(Collected data entries)
------------------------------------
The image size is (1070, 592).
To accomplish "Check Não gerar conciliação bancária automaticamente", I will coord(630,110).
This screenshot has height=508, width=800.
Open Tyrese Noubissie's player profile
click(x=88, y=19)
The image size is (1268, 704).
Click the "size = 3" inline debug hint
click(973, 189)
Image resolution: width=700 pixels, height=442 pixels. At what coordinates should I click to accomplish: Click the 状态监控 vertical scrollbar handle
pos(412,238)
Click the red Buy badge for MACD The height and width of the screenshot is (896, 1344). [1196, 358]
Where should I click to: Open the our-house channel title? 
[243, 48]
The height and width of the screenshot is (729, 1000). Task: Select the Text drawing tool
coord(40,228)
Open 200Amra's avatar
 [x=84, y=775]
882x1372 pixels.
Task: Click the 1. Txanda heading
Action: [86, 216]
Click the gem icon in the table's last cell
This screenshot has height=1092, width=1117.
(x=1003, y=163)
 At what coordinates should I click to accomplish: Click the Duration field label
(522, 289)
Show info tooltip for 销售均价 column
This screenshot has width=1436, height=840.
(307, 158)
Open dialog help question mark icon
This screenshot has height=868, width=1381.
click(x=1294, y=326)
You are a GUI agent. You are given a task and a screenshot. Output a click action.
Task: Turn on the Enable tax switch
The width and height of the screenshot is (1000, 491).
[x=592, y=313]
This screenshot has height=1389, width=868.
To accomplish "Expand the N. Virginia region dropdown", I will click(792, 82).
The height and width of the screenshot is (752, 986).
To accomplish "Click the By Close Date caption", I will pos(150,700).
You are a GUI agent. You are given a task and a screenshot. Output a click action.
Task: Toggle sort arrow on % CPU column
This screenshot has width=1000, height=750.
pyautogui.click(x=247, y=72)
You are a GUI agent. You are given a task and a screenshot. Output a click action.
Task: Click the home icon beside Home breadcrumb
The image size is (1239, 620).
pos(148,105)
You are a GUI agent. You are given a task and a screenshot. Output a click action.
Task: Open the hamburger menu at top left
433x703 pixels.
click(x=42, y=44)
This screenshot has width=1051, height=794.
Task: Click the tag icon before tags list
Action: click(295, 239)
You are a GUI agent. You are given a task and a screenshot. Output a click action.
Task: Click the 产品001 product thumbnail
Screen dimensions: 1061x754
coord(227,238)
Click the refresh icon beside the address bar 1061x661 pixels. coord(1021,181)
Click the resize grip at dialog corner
------------------------------------
EXERCISE PROMPT: Counting the line that contains "Screen dimensions: 1061x754" as the first, copy exactly every line through the end of the records, and nothing else.

EXERCISE RESPONSE:
Screen dimensions: 1061x754
coord(227,238)
Click the refresh icon beside the address bar 1061x661 pixels. coord(1021,181)
Click the resize grip at dialog corner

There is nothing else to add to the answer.